* **Exercise passage**
[Start of Attachment]

The surgical mask and the N95 mask. Again and again. My husband and I work at hospitals and COVID is everywhere, could be anywhere. I order fun face masks from local sellers online. They promise to arrive in a few weeks, but take much longer.
The surgical mask and the N95 mask. I special-order boxes of surgical masks from China because other hospitals are running out of masks for employees. I order rolls of blue shop-towels because websites have done testing and claim that they work like N95 if you stuff them in your mask. They cost a shit ton.
The surgical mask and the N95 mask. A friend who went to New York to help out in the ER sends a photo of himself, in what looks like a space mask connected to a full-body space suit. Another friend in New York tells me that he is the only doctor working in his ER who hasn’t been sick with COVID. He jokes that he is the Typhoid Mary of New York.
The surgical mask and the N95 mask. The patient we see on hospital consults has had a stillbirth and does not want her baby to leave her side. Her family can’t visit due to COVID restrictions. And she is despondent. It is hot in the hospital room and the baby has been in with her for many hours. This is the saddest consultation ever, and the only time I am thankful for my mask.

[End of Attachment]

* **Given material**
[Start of Attachment]

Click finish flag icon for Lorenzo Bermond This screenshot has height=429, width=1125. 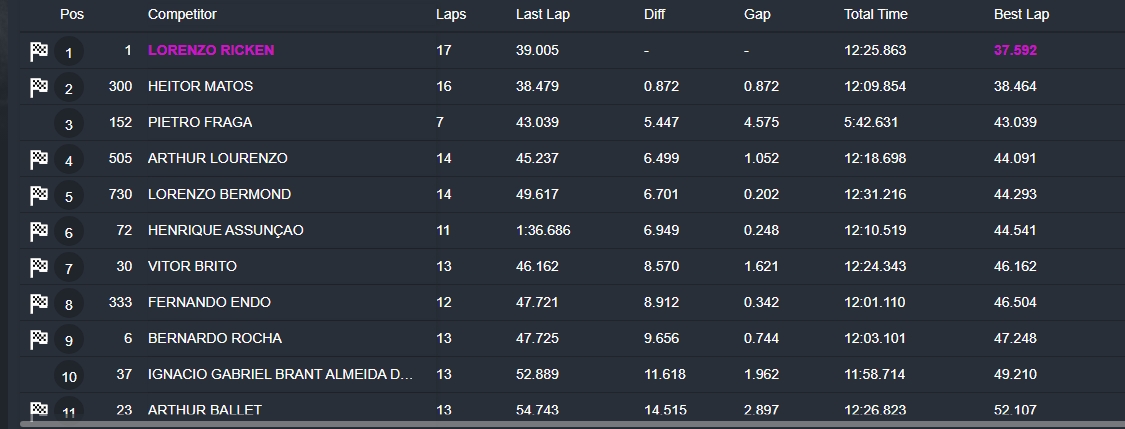[x=39, y=195]

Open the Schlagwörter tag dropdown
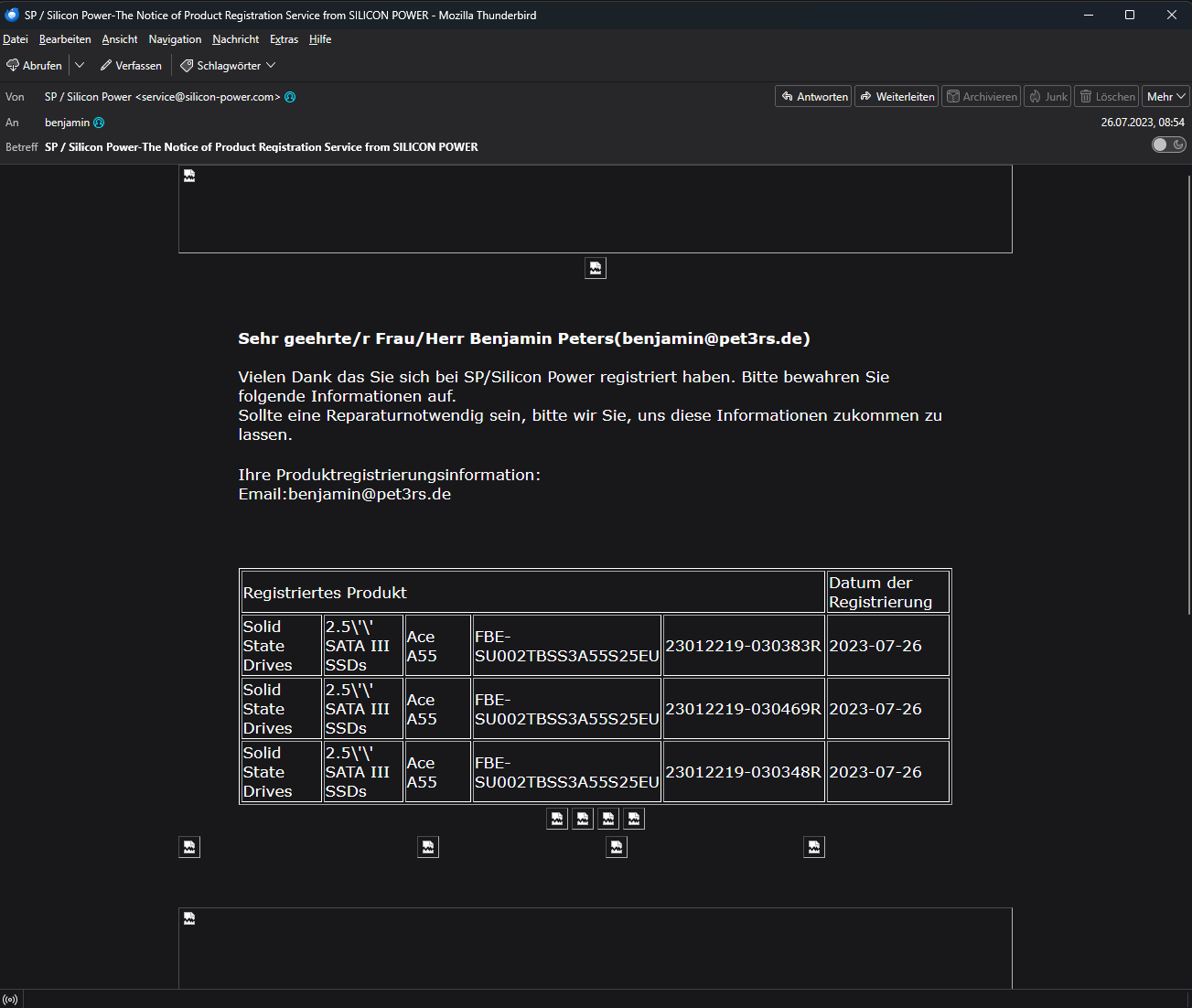(x=228, y=66)

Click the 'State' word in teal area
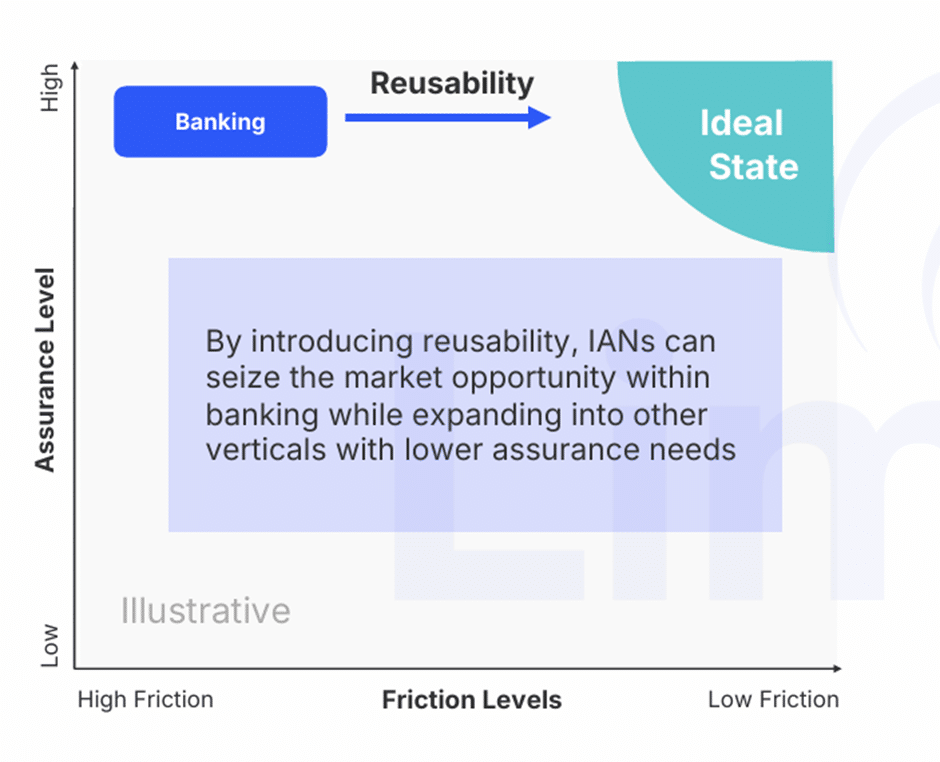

[End of Attachment]

* **Work request 1**
Answer these about the mask essay, one line each:
(a) From what country are boxes of surgical masks special-ordered?
(b) What does the friend in New York joke that he is?
(c) Why can't the patient's family visit her?
* **Work request 2**
Repeat the part of the mask essay between "The surgical mask and the N95 mask. Again" and "a shit ton.", inclusive.
* **Work request 3**
Please carry on the mask essay past its last sentence.

* **Written reply 1**
(a) China
(b) The Typhoid Mary of New York
(c) Due to COVID restrictions

* **Written reply 2**
The surgical mask and the N95 mask. Again and again. My husband and I work at hospitals and COVID is everywhere, could be anywhere. I order fun face masks from local sellers online. They promise to arrive in a few weeks, but take much longer.
The surgical mask and the N95 mask. I special-order boxes of surgical masks from China because other hospitals are running out of masks for employees. I order rolls of blue shop-towels because websites have done testing and claim that they work like N95 if you stuff them in your mask. They cost a shit ton.

* **Written reply 3**
Star Wars-themed masks. I special ordered some for my parents in Florida, too, and shipped them down.
Harry Potter-themed masks. In my parents’ garage in Cleveland. They’ve come back from Lauderdale-by-the-Sea because the COVID rates in their snow-bird winter home were sky high.
Summer-themed pandemic mask. My husband tells me that he can’t wear his in public because there are bikinis in the fabric pattern.
Ruth Bader Ginsberg pandemic mask. We find out about ICE performing involuntary hysterectomies on women. RBG is dying.
Halloween-themed pandemic mask. I get, at no small cost, a mask for my husband with characters from “It’s the Great Pumpkin, Charlie Brown.” It doesn’t fit right.
Light blue pandemic mask. It turns out that it looks too much like the hospital masks and was not such a great purchase.
Christmas-themed pandemic mask.
Vera Bradley purple pandemic mask. It is my birthday and I get myself a special treat in lieu of, you know, getting to see the kids in person even once in the past year.
Valentine’s Day-themed pandemic mask.
Super-cool PADI masks with SCUBA-diving themes on them. They’re even made out of recycled ocean plastic. I buy enough that I’ll be able to give them to the children, too, to remind them of our many diving trips together. But then I realize that by the time I see them, in real life, back in Cleveland from London and Tokyo, maybe they really won’t need masks?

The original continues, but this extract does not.